WHAT THE TASK REQUIRES ▸ Repeat exactly the line with "Photofury (157, 2535)" and each line after it to the end of the data below; pictures stay out.
*** EXCERPTED DATA Section Begins ***
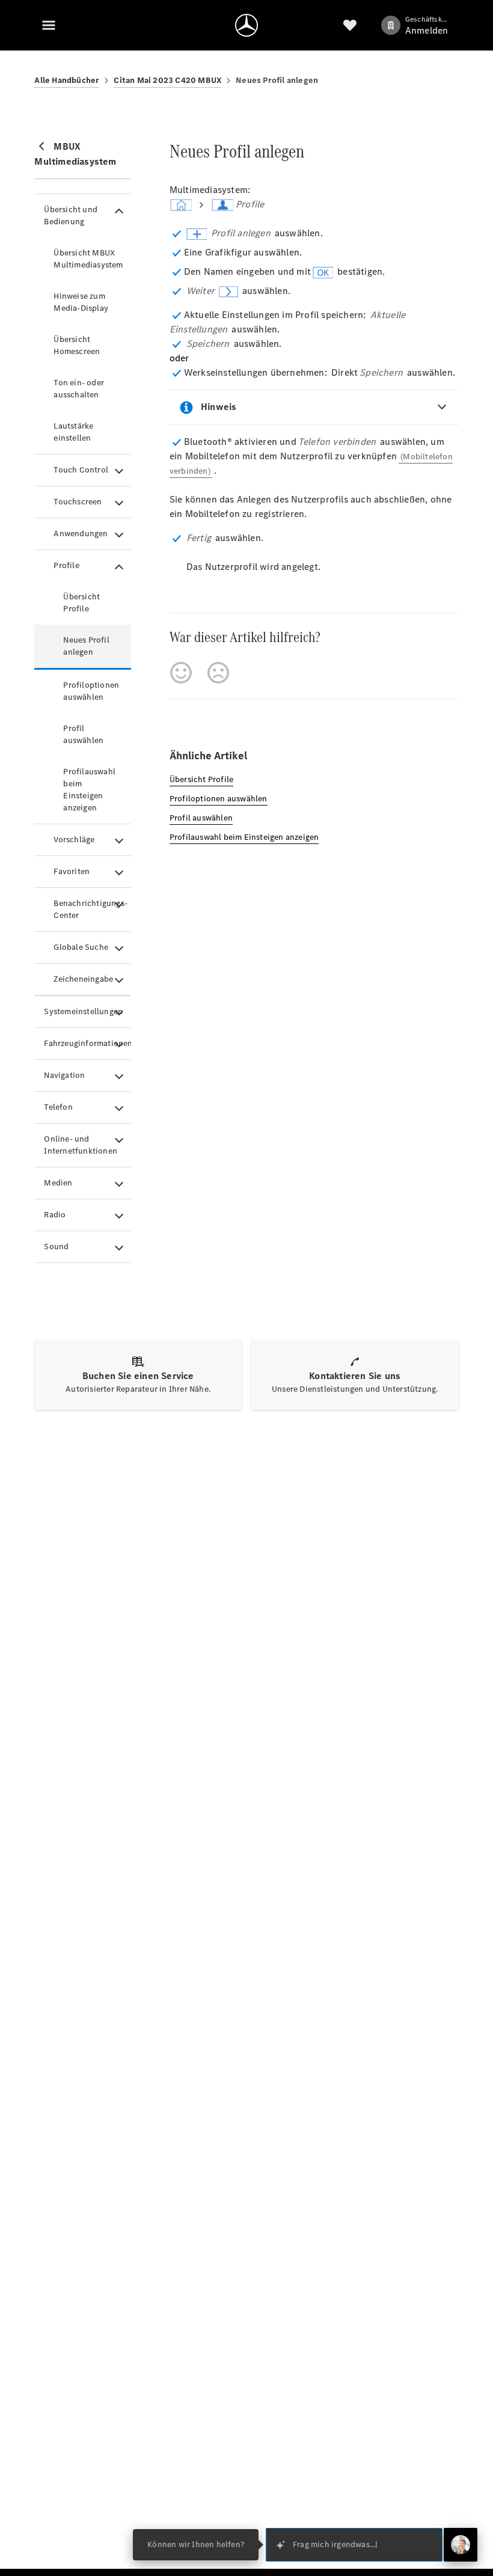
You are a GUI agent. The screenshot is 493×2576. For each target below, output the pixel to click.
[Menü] (48, 25)
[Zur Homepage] (246, 25)
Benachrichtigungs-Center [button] (90, 909)
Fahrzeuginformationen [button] (87, 1043)
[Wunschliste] (350, 25)
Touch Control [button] (81, 470)
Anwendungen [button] (81, 533)
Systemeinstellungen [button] (83, 1011)
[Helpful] (181, 672)
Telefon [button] (58, 1107)
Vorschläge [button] (74, 839)
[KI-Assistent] (460, 2544)
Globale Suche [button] (81, 947)
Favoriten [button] (72, 871)
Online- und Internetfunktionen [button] (80, 1145)
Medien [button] (58, 1183)
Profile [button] (66, 565)
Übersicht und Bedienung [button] (70, 215)
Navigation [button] (64, 1075)
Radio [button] (55, 1214)
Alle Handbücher (66, 80)
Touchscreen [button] (78, 501)
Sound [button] (56, 1246)
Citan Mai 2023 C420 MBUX (167, 80)
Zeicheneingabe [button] (83, 979)
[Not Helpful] (218, 672)
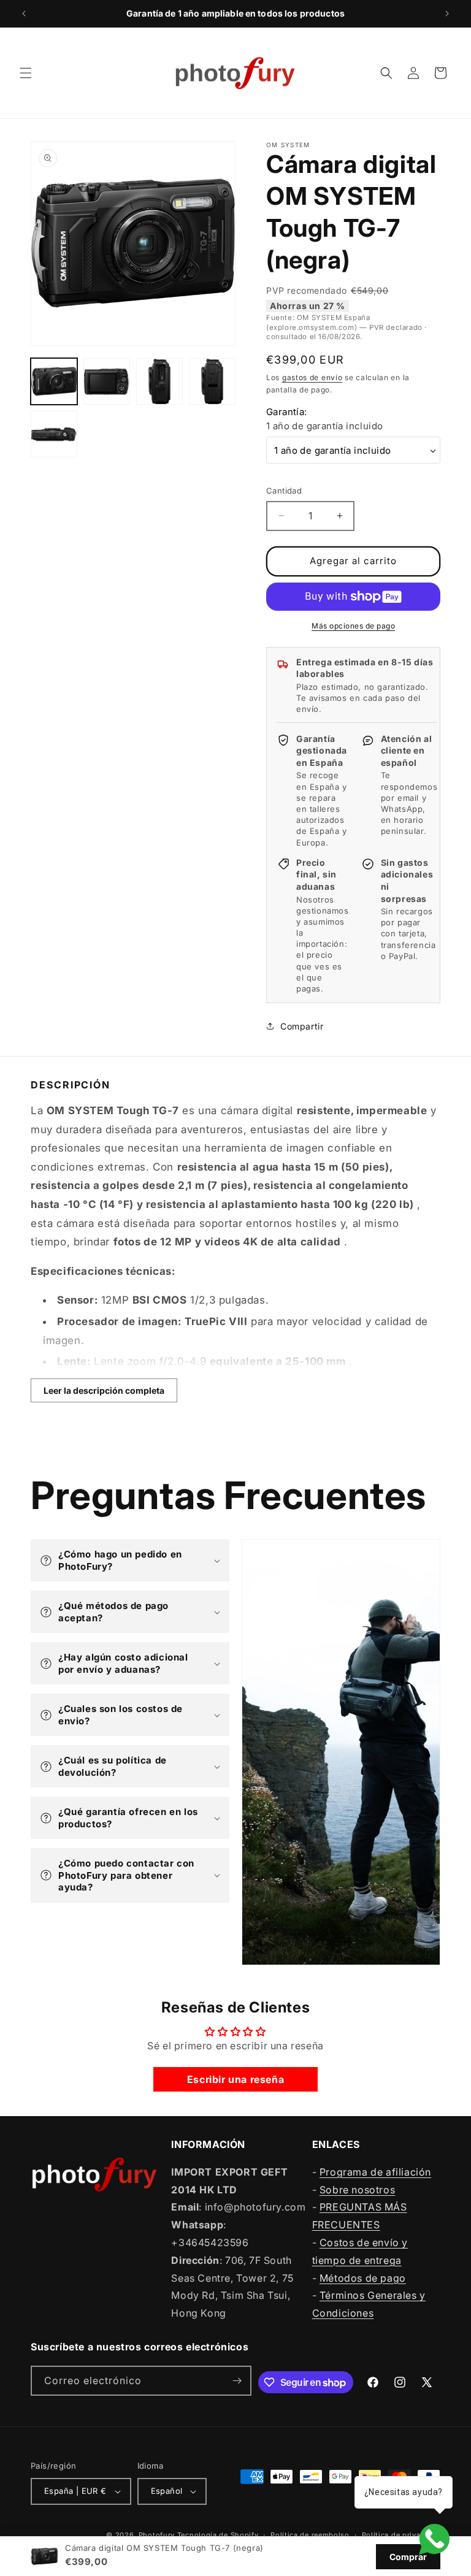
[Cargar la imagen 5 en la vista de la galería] (54, 434)
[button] (25, 72)
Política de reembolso (310, 2535)
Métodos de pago (363, 2278)
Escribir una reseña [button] (235, 2079)
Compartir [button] (301, 1026)
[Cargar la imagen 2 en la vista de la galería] (106, 381)
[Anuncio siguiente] (447, 13)
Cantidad (284, 490)
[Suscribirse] (236, 2381)
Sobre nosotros (357, 2190)
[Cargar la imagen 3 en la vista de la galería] (159, 381)
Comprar (408, 2556)
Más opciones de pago (353, 625)
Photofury (157, 2535)
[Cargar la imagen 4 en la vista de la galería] (212, 381)
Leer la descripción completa (104, 1390)
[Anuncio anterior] (23, 13)
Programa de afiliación (375, 2172)
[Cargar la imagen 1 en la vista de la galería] (54, 381)
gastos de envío (312, 377)
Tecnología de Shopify (218, 2535)
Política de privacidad (401, 2535)
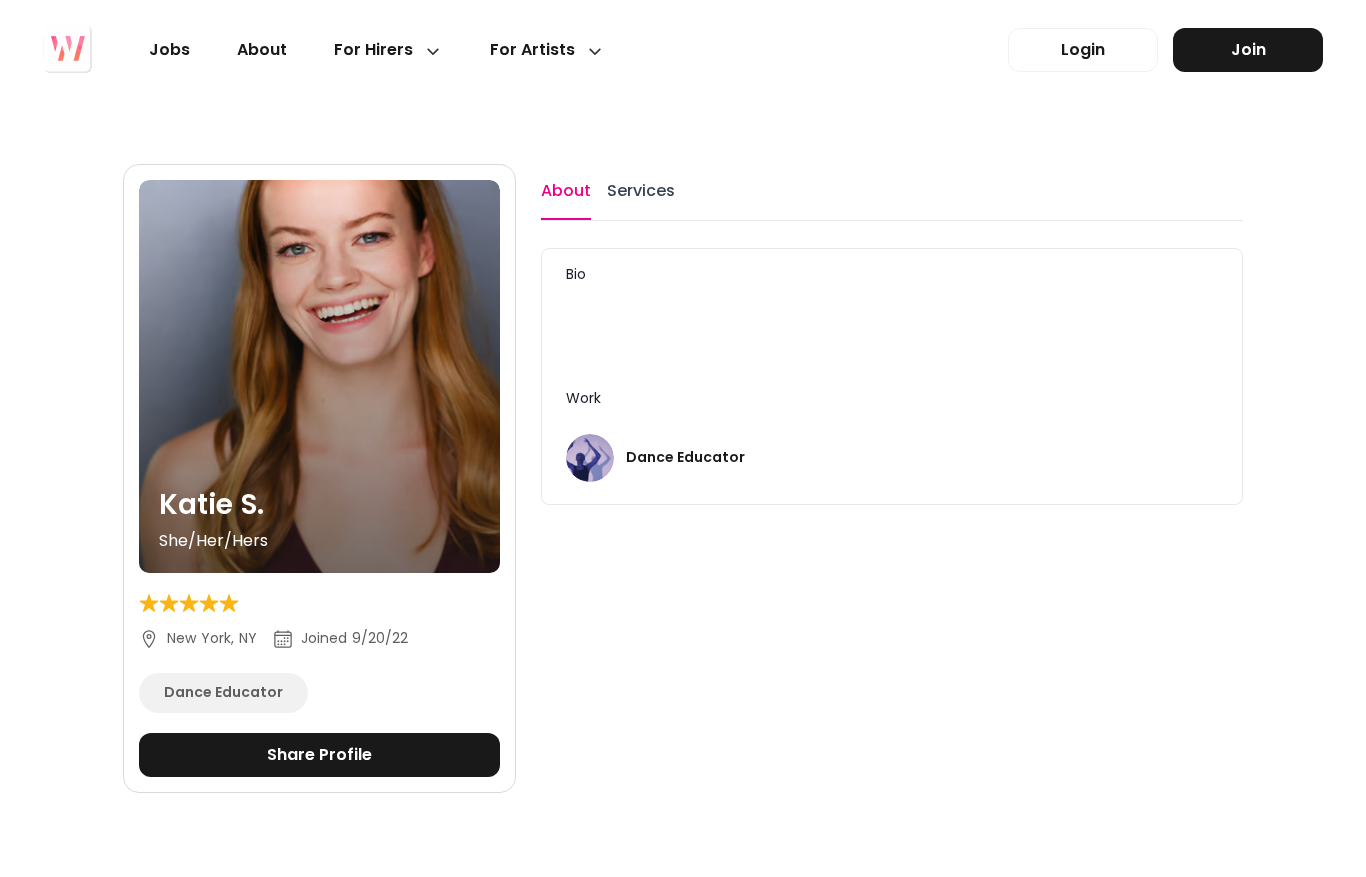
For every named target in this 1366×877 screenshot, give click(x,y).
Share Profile (319, 754)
*** EXCERPTED DATA Section Ends ***
YOUR SOLUTION ▸
Photofury (157, 2535)
[Cargar la imagen 4 en la vista de la galería] (212, 381)
Leer la descripción completa (104, 1390)
[Anuncio anterior] (23, 13)
Programa de afiliación (375, 2172)
[Cargar la imagen 1 en la vista de la galería] (54, 381)
gastos de envío (312, 377)
Tecnología de Shopify (218, 2535)
Política de privacidad (401, 2535)
For every named target in this 1366×877 screenshot, give click(x,y).
Share Profile (319, 754)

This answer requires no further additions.